### INSTRUCTIONS FOR THE TASK
Print out the entries exactly, and include each one.

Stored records
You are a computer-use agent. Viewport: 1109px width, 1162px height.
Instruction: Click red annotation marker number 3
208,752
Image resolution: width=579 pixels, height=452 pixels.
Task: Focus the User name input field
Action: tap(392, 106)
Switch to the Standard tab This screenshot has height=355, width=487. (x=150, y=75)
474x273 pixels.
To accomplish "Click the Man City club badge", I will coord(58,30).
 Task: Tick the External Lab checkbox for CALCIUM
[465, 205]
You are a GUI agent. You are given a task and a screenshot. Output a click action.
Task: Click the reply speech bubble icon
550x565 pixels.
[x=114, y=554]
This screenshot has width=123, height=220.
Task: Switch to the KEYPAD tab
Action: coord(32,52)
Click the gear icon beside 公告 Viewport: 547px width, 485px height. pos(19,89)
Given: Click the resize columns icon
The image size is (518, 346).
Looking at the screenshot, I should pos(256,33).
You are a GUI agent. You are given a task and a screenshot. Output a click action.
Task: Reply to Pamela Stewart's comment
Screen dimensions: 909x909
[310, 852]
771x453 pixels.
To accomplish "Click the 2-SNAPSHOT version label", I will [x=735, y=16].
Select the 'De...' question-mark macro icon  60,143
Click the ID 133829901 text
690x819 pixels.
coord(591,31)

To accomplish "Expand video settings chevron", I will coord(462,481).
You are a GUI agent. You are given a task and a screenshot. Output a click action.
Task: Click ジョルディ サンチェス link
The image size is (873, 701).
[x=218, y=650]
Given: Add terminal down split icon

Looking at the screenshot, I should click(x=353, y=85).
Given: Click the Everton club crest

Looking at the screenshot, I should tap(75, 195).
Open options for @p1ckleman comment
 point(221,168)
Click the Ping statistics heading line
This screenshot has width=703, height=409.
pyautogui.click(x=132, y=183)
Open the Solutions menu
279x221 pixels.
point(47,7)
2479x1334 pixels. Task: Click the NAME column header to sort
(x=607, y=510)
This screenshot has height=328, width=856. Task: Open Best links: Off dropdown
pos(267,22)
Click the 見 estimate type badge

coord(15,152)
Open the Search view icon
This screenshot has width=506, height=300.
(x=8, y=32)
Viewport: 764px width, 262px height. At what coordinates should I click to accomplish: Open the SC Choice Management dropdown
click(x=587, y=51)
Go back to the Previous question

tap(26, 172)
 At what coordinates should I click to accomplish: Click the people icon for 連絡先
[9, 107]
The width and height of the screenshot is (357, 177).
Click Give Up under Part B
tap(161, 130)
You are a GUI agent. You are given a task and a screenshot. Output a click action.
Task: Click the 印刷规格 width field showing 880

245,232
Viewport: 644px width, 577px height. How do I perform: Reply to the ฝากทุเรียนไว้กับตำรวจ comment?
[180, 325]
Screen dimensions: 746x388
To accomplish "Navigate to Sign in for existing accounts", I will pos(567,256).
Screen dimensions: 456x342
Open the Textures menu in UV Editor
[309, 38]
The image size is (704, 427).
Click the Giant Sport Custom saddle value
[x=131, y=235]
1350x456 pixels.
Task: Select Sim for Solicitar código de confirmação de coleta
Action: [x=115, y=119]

### EXERCISE RESULT
You are a computer-use agent. Viewport: 1109px width, 1162px height.
Instruction: Click red annotation marker number 3
208,752
Image resolution: width=579 pixels, height=452 pixels.
Task: Focus the User name input field
Action: tap(392, 106)
Switch to the Standard tab This screenshot has height=355, width=487. (x=150, y=75)
474x273 pixels.
To accomplish "Click the Man City club badge", I will coord(58,30).
 Task: Tick the External Lab checkbox for CALCIUM
[465, 205]
You are a GUI agent. You are given a task and a screenshot. Output a click action.
Task: Click the reply speech bubble icon
550x565 pixels.
[x=114, y=554]
This screenshot has width=123, height=220.
Task: Switch to the KEYPAD tab
Action: coord(32,52)
Click the gear icon beside 公告 Viewport: 547px width, 485px height. pos(19,89)
Given: Click the resize columns icon
The image size is (518, 346).
Looking at the screenshot, I should pos(256,33).
You are a GUI agent. You are given a task and a screenshot. Output a click action.
Task: Reply to Pamela Stewart's comment
Screen dimensions: 909x909
[310, 852]
771x453 pixels.
To accomplish "Click the 2-SNAPSHOT version label", I will [x=735, y=16].
Select the 'De...' question-mark macro icon  60,143
Click the ID 133829901 text
690x819 pixels.
coord(591,31)

To accomplish "Expand video settings chevron", I will coord(462,481).
You are a GUI agent. You are given a task and a screenshot. Output a click action.
Task: Click ジョルディ サンチェス link
The image size is (873, 701).
[x=218, y=650]
Given: Add terminal down split icon

Looking at the screenshot, I should click(x=353, y=85).
Given: Click the Everton club crest

Looking at the screenshot, I should tap(75, 195).
Open options for @p1ckleman comment
 point(221,168)
Click the Ping statistics heading line
This screenshot has width=703, height=409.
pyautogui.click(x=132, y=183)
Open the Solutions menu
279x221 pixels.
point(47,7)
2479x1334 pixels. Task: Click the NAME column header to sort
(x=607, y=510)
This screenshot has height=328, width=856. Task: Open Best links: Off dropdown
pos(267,22)
Click the 見 estimate type badge

coord(15,152)
Open the Search view icon
This screenshot has width=506, height=300.
(x=8, y=32)
Viewport: 764px width, 262px height. At what coordinates should I click to accomplish: Open the SC Choice Management dropdown
click(x=587, y=51)
Go back to the Previous question

tap(26, 172)
 At what coordinates should I click to accomplish: Click the people icon for 連絡先
[9, 107]
The width and height of the screenshot is (357, 177).
Click Give Up under Part B
tap(161, 130)
You are a GUI agent. You are given a task and a screenshot. Output a click action.
Task: Click the 印刷规格 width field showing 880

245,232
Viewport: 644px width, 577px height. How do I perform: Reply to the ฝากทุเรียนไว้กับตำรวจ comment?
[180, 325]
Screen dimensions: 746x388
To accomplish "Navigate to Sign in for existing accounts", I will pos(567,256).
Screen dimensions: 456x342
Open the Textures menu in UV Editor
[309, 38]
The image size is (704, 427).
Click the Giant Sport Custom saddle value
[x=131, y=235]
1350x456 pixels.
Task: Select Sim for Solicitar código de confirmação de coleta
Action: [x=115, y=119]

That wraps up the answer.